Big Business Britain: How corporate lobbyists are dominating meetings with trade ministers

UK trade secretary Liam Fox has come under fire for the strong business bias of his Department for International Trade's lobby meetings, as he launches unofficial trade negotiations with the US today. It is a bias that raises questions about the way a possible post-Brexit UK-EU trade deal might be skewed in the interest of Big Business.

Our new briefing, Big Business Britain - How corporate lobbyists are dominating meetings with trade ministers, jointly published with Global Justice Now, reveals the extent to which ministers at the UK Department for International Trade (DIT) are “overwhelmingly prioritising meeting with lobbyists from big business over all other interests.”
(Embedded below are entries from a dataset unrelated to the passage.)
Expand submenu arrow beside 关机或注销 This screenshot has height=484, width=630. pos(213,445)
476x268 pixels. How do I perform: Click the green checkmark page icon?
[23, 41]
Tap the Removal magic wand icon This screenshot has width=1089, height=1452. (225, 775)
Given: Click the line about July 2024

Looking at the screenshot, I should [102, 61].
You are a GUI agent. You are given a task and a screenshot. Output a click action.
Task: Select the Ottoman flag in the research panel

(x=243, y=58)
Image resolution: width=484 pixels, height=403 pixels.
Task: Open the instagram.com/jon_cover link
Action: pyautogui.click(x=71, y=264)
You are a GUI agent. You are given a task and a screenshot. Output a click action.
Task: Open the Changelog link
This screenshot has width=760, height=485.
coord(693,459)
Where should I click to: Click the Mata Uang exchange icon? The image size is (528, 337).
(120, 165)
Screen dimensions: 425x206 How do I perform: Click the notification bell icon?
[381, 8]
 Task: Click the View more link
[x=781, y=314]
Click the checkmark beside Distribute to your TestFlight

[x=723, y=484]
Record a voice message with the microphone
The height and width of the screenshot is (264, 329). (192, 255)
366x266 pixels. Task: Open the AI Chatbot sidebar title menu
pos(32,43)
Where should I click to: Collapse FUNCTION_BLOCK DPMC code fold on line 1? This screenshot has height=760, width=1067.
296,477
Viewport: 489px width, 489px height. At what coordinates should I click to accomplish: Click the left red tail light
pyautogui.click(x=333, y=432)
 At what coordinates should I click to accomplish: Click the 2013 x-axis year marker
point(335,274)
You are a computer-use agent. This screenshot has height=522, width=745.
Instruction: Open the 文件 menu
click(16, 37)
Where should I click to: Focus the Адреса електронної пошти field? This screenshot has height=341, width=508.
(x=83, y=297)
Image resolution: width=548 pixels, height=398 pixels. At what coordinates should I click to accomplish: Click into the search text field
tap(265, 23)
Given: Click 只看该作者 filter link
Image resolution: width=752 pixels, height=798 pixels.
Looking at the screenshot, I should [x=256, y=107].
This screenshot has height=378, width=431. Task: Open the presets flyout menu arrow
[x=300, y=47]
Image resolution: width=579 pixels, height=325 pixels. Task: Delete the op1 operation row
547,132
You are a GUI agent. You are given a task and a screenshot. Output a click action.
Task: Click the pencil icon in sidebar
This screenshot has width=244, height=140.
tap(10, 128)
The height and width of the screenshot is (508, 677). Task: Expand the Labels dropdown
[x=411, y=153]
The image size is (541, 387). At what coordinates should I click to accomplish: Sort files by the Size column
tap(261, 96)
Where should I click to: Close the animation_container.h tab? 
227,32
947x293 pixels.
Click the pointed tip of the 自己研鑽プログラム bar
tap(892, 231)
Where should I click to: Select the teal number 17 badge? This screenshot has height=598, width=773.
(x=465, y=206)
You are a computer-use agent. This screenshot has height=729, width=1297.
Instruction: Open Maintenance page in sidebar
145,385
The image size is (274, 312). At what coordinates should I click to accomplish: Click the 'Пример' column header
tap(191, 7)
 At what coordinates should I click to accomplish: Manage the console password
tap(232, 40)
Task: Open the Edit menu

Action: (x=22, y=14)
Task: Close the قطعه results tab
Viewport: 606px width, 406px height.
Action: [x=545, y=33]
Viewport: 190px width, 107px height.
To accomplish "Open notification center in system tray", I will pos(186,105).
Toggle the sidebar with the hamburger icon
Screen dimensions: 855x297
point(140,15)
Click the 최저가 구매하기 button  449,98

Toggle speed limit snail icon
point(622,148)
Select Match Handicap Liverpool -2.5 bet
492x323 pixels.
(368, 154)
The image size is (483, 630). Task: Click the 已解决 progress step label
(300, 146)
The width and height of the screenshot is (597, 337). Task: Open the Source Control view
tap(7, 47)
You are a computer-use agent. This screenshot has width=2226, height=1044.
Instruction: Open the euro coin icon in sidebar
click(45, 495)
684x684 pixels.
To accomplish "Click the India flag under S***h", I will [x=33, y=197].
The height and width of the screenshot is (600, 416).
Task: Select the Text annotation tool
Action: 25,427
The analysis of official meeting records reveals that nine out of ten DIT lobby meetings between October 2016 and March 2017 were with business. This includes 8 meetings with HSBC, 6 with Barclays Bank, and 7 with oil giant BP, while public institutions, trade unions, civil society groups and even pro-business think tanks accounted for less than 10% of all meetings.


Ministers have refused to answer basic parliamentary questions as to the nature of the trade negotiations, including information on who is invited, what is on the agenda and where the talks are taking place. These details have also been judged to be beyond the reach of Freedom of Information requests.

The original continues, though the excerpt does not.